Nina Blazons Roman über die Selbstfindung einer Frau Anfang 40 ist eine gelungene Beschreibung eines späten coming of age – unterhaltend, aber nicht seicht, manchmal allerdings zu lang.

Auf den ersten Blick bestand bei Sweas Geschichte sicherlich die Gefahr, dass hier auf allen Ebenen die Klischees einer „Inga Lindström“-Story bedient werden könnten – dies ist jedoch glücklicherweise nicht der Fall. Stattdessen präsentiert Nina Blazon eine sich äußerst zeitgemäß und modern anfühlende Geschichte einer Frau, die im mittleren Lebensabschnitt noch einmal einen Neustart wagt, Vernunft und Bravsein über Bord wirft und sich mit allen Sinnen, Gefühlen und auch Verzweiflung in ihr Leben stürzt. Die Darstellung des Lernprozesses und der damit einhergehenden Unsicherheiten ist authentisch und häufig frech genug, um den Leser auch über die zugegebenermaßen vorhandenen Längen zu tragen – manche Erfahrungen sind schlichtweg redundant, ein wenig Verschlankung hätte dem Roman gut angestanden.

Die Figuren, die den Roman bevölkern, sind gut konzipiert – teils verrückt, teils unbequem –
und alle mit einer Backstory versehen, die nicht nur den jeweiligen Charakter umfassend erläutert, sondern auch den Anreiz zur persönlichen Weiterentwicklung setzt. Obwohl alle Figuren einiges an Schwere und Konflikten erfahren haben, bleibt der Roman stets realistisch-optimistisch ohne allzu verschwenderisch mit Happy Ends umzugehen. Selbst die Anklänge an das Übernatürliche, das in Romanen oftmals eher merkwürdig und wenig sinnvoll erscheint, erhält hier einen durchaus überzeugenden Platz.

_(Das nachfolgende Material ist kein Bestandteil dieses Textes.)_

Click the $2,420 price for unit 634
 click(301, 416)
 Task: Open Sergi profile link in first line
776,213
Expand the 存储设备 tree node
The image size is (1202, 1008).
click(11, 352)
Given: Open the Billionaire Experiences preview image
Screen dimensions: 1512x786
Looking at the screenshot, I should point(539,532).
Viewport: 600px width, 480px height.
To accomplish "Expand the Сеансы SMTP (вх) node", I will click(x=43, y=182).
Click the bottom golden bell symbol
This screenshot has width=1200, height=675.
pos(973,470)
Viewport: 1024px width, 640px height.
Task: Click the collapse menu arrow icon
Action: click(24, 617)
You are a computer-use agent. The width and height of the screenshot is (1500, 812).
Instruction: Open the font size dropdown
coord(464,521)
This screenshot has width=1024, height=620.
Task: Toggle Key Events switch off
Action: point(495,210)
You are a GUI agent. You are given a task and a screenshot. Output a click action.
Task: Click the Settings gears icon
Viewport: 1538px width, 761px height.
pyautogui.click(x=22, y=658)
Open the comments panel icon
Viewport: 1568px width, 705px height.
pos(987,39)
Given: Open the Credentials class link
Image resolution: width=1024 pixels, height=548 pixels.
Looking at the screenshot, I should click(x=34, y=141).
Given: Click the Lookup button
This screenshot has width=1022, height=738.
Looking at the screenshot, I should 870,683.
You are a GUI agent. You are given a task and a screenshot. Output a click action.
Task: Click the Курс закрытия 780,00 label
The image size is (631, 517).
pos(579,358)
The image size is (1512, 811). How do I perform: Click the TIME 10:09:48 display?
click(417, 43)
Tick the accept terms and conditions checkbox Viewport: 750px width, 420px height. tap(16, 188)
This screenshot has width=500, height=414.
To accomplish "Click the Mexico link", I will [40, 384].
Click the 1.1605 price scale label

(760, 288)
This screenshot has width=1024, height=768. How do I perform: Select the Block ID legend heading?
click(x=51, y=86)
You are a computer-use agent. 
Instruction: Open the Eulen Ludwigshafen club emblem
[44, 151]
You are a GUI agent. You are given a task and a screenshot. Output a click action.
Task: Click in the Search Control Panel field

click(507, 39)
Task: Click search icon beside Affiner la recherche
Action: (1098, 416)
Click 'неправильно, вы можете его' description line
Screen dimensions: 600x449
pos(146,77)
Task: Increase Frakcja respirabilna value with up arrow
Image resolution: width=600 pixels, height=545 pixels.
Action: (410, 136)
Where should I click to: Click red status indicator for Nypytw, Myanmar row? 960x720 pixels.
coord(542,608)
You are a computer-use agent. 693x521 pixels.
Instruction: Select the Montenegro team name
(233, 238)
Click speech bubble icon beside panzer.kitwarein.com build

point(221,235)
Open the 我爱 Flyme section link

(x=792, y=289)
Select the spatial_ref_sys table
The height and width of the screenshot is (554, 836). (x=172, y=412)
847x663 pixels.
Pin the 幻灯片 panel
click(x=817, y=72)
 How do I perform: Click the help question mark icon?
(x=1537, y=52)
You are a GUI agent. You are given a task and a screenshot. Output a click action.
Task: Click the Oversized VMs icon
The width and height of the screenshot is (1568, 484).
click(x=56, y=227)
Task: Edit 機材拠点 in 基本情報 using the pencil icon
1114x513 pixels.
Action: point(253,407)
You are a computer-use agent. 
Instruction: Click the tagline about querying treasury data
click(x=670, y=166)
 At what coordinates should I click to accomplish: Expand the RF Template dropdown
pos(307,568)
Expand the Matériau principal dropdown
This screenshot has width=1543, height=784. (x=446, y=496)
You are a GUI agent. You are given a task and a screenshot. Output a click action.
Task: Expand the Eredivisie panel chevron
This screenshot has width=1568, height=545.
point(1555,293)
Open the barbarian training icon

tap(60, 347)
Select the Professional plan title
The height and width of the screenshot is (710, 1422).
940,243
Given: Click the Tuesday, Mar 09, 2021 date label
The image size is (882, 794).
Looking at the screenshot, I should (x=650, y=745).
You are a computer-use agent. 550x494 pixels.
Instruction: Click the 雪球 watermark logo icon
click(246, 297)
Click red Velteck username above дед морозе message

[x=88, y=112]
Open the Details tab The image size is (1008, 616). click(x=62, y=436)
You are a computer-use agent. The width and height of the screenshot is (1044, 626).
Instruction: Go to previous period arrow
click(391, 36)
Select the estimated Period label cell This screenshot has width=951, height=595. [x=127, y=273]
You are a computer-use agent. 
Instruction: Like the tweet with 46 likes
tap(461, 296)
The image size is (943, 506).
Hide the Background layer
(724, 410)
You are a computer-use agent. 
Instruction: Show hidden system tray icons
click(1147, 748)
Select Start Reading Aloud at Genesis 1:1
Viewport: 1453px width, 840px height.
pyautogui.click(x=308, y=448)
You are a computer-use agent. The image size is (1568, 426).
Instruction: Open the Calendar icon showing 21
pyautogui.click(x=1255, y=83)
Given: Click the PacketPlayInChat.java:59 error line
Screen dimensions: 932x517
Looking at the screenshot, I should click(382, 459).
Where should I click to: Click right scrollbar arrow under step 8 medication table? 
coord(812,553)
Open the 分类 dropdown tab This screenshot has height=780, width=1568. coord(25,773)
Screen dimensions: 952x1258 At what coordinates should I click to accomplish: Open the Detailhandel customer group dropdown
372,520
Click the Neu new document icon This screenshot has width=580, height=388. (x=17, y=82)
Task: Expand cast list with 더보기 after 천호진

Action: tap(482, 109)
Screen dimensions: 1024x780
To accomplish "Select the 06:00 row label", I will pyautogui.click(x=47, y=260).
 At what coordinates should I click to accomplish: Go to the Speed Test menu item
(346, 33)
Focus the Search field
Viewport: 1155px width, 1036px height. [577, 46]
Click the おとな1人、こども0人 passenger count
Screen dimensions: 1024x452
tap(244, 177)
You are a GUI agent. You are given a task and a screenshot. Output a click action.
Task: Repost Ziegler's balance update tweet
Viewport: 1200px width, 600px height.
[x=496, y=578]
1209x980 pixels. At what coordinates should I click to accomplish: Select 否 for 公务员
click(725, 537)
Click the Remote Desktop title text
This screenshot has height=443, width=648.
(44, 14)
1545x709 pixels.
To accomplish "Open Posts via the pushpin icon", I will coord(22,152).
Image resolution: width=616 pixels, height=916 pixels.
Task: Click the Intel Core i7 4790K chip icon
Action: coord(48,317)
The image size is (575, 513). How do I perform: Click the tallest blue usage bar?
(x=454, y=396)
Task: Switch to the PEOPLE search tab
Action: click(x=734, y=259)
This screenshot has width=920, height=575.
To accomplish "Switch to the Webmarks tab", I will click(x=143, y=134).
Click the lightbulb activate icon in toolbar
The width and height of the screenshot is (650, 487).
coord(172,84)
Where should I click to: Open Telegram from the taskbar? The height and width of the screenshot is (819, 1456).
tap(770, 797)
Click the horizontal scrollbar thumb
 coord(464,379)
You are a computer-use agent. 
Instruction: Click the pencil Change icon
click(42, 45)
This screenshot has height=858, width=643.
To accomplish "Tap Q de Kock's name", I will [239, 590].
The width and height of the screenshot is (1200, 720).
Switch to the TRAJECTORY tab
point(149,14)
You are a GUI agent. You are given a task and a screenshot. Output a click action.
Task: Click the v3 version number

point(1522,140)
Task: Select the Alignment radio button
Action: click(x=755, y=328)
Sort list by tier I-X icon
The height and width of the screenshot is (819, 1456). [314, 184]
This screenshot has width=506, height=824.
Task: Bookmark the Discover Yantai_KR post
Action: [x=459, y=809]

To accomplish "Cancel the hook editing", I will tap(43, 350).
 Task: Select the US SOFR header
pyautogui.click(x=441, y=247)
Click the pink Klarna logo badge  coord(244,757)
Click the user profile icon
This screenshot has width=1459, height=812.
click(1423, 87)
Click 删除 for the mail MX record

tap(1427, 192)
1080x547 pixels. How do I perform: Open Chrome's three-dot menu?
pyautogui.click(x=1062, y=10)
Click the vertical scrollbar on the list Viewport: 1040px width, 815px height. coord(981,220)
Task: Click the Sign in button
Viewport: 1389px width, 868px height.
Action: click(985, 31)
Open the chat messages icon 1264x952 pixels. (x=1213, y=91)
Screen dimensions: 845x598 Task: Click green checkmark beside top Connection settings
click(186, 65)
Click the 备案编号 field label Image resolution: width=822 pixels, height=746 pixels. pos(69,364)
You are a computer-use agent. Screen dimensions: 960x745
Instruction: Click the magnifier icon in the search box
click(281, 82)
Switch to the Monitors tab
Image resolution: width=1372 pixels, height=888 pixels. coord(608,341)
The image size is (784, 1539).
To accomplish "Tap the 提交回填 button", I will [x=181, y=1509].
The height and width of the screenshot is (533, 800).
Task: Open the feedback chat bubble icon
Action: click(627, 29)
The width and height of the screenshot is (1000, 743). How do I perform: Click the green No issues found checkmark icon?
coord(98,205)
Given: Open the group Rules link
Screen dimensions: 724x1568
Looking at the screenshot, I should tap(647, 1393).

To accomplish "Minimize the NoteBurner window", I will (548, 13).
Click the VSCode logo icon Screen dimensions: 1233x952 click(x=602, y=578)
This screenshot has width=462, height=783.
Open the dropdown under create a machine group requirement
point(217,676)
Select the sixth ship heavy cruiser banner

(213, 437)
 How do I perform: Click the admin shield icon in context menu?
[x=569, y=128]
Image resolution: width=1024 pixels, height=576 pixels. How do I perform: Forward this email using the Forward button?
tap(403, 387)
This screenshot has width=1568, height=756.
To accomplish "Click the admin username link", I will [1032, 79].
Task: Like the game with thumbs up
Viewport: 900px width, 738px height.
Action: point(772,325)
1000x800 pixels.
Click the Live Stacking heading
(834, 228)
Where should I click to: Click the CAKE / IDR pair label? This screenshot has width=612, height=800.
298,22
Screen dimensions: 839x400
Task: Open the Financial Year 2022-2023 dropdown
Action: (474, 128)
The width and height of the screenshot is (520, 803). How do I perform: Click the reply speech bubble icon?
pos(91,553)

Island ist als Handlungsort so prägend und präsent, dass man es eigentlich ebenfalls als eigenständige Figur bezeichnen muss. Der Roman weist so viel Islandgefühl und Islandwirkung auf, dass man sich fast nach Reykjavik transportiert fühlt, und vor allem auch die Besonderheiten der Isländer gut verstehen kann. Das Wechselspiel zwischen dieser einzigartigen Insel und der besonderen Mentalität und Lebensart kommt bei Nina Blazon sehr gut zur Geltung.

Das Wörterbuch des Windes ist ein unterhaltender Roman mit ernsten Untertönen für Islandträumer, der leider zu lang geraten ist. Dies macht sich besonders auch in den letzten Kapiteln bemerkbar. Hier gab es so manchen Satz am Ende eines Kapitels, der sich ebenso gut als Schlusssatz des Romans geeignet hätte, und dem Leser dabei noch Raum zum eigenständigen Weiterdenken gelassen hätte. Stattdessen wird hier zu viel ausformuliert und das Ende immer wieder aufgeschoben, sodass es gerade zum Schluss etwas zäh wirkt.